Work instructions: When the string "height" appears in a line of the records, show the whole line.
── Data to use ──
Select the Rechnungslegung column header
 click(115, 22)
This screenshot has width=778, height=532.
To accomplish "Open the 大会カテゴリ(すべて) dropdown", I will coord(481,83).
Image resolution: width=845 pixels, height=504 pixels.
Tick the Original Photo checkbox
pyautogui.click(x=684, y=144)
───
── Data to use ──
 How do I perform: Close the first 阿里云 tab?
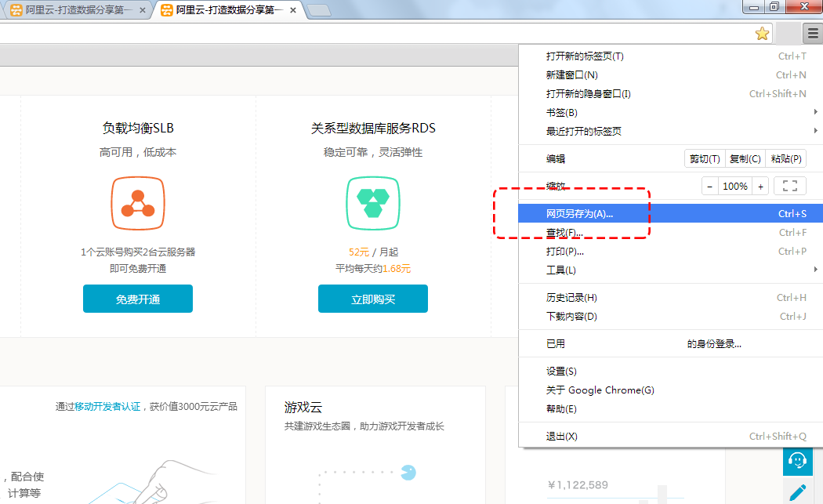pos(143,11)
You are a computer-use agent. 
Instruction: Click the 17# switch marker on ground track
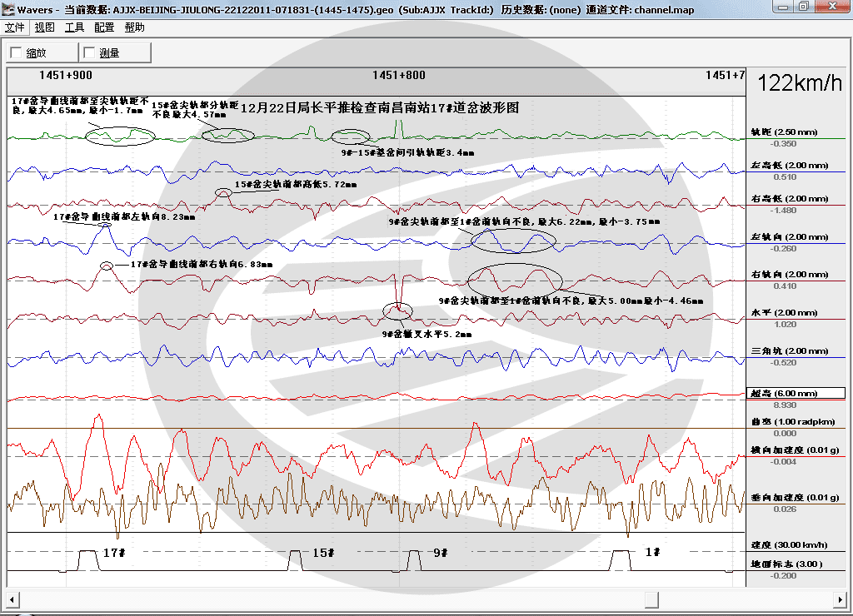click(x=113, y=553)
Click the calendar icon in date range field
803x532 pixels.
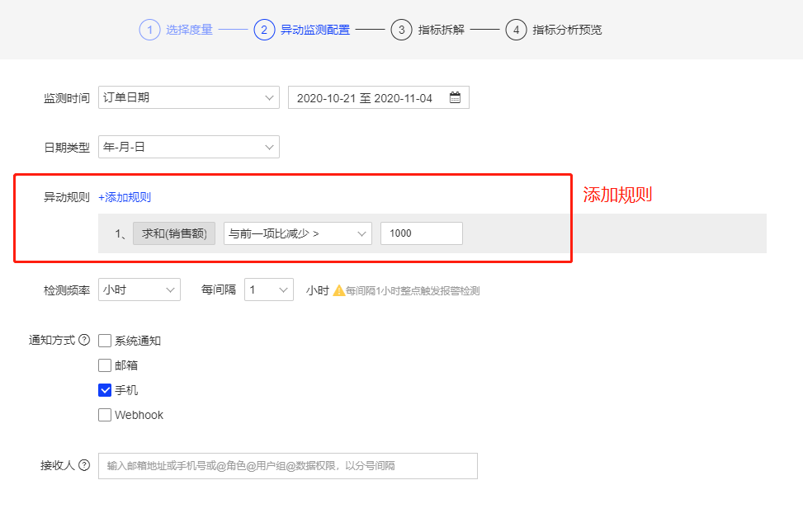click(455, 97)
───
Worked solution:
This screenshot has width=778, height=532.
Image resolution: width=845 pixels, height=504 pixels.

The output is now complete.